Fastest way to compute `A^n * x` for large matrices `A` and vector `x`

jlbosse · April 20, 2020, 1:26pm

I have the following two (functionally equivalent) functions

function mul1(A, xin)
    x1 = copy(xin)
    x2 = A*x1
    for i in 1:20
        x2 = A*x1
        x1, x2 = x2, x1
    end
    return x1
end

and

function mul2(A, xin)
    x1 = copy(xin)
    x2 = similar(xin)
    mul!(x2, A, x1)
    for  i in 1:20
        mul!(x2, A, x1)
        x1, x2 = x1, x2
    end
    return x1
end

where in the second one I use the more lower level mul!() function and take care of memory allocation myself while the first I let julia take care of that. I expected the second to be faster, because it needs less (only 2) memory allocations and garbage collection than the first (which needs one for each loop).

But instead I got

julia> @benchmark mul1(A, xin)

BenchmarkTools.Trial: 
  memory estimate:  206.87 MiB
  allocs estimate:  44
  --------------
  minimum time:     609.226 ms (0.65% GC)
  median time:      631.570 ms (0.29% GC)
  mean time:        631.937 ms (0.37% GC)
  maximum time:     662.402 ms (0.58% GC)
  --------------
  samples:          8
  evals/sample:     1

and

julia> @benchmark mul2(A, xin)

BenchmarkTools.Trial: 
  memory estimate:  18.81 MiB
  allocs estimate:  4
  --------------
  minimum time:     612.841 ms (0.00% GC)
  median time:      648.925 ms (0.00% GC)
  mean time:        662.252 ms (0.03% GC)
  maximum time:     745.093 ms (0.00% GC)
  --------------
  samples:          8
  evals/sample:     1

with a 600.000 x 600.000 sparse matrix A and correspondingly large xin.

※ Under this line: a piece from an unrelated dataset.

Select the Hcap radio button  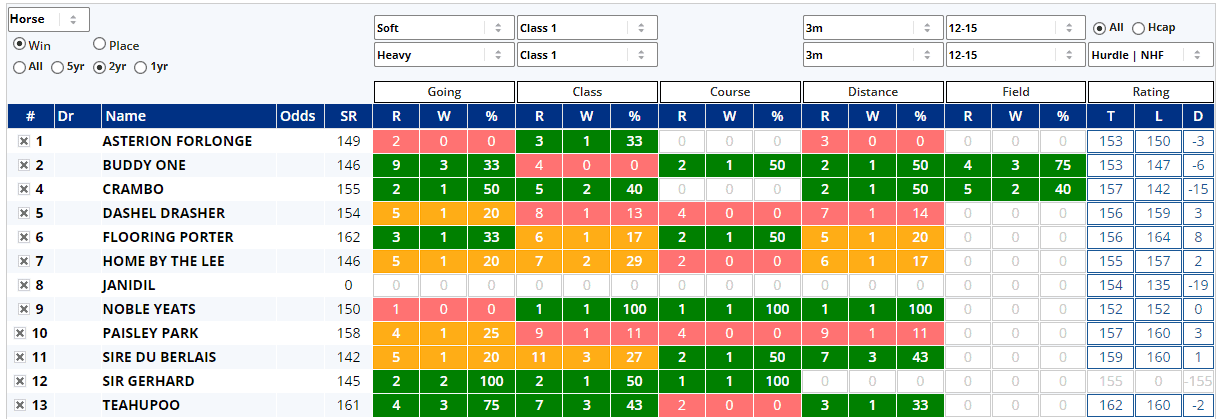click(1138, 28)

Why are both functions equally fast, even though the second needs only a fraction of memory allocations and garbage collection calls?

Per · April 20, 2020, 1:43pm

Your matrices and vectors are so large that allocation and garbage collection take very little time compared to a single matrix-vector multiplication.

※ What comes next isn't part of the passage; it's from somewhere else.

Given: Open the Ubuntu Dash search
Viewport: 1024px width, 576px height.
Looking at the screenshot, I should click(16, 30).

jlbosse · April 20, 2020, 2:03pm

Makes sense. Then I will stick with the first version because it is better legible and the performance penalty barely existent.

StefanKarpinski · April 20, 2020, 2:19pm

Also, this code keeps allocating and releasing vectors of the same size, so it’s a relatively straightforward memory pattern: keep bump allocating temporary vectors until a GC happens, then start over with probably the very same memory.

StefanKarpinski · April 20, 2020, 2:29pm

If you’re going to be doing the same computation with different vectors but the same A^n, it may be much faster to precompute that matrix and do a single matvec. If n is sufficiently large, it may be faster even if you use A^n only a single time since A^n can be computed with log₂(n) matmuls, which could be cheaper than n matvecs. There are accuracy considerations too, although it’s not obvious to me which would be more accurate.

Mason · April 21, 2020, 9:08pm

I was surprised by your result until I noticed this line. In-place sparse linear algebra has relatively few advantages over just allocating new sparse arrays, which is in sharp contrast to the situation with dense linear algebra.

Mason · April 21, 2020, 10:02pm

I don’t know if this is beneficial for you use case, but if your sparse matrices have few relevant singular values, you can take advantage of the fact that

A = U ~ S ~V^\dagger

where S is a diagonal matrix of positive definite singular values. Hence,

\begin{aligned} A^n &= U ~S ~V^\dagger ~U ~ S~V^\dagger ~...~U ~ S ~V^\dagger\\ & = U ~ S^n ~ V^\dagger \end{aligned}

so

A^n x = U ~(S^n~(V^\dagger x)))

which can be computer quite efficiently.

RoyiAvital · April 21, 2020, 10:38pm

I think your trick is great (And well known) for dense Linear Algebra.
As for most Sparse matrices U and V will be dense.
Now think of a huge Sparse Matrix (Square if you want). Those matrices will have the size of the number of Rows squared and the number of columns squared.
Hence you may even not be able to allocate them not speaking of computing them.

Mason · April 21, 2020, 10:44pm

I’m totally open to the idea that this is almost never worth it for sparse matrices, but as I said, if few singular values are needed to approximate A, then one can use something like Arpack.svds to get only a few singular values. Suppose A is 600_000 x 600_000 (as with the original problem) and you only need 5 singular values (this is just a random assumption I’m making), then Arpack can give you a U which is 600_000 x 5 and a Vt which is 5 x 600_000. This factorization will in fact fit into memory fairly well.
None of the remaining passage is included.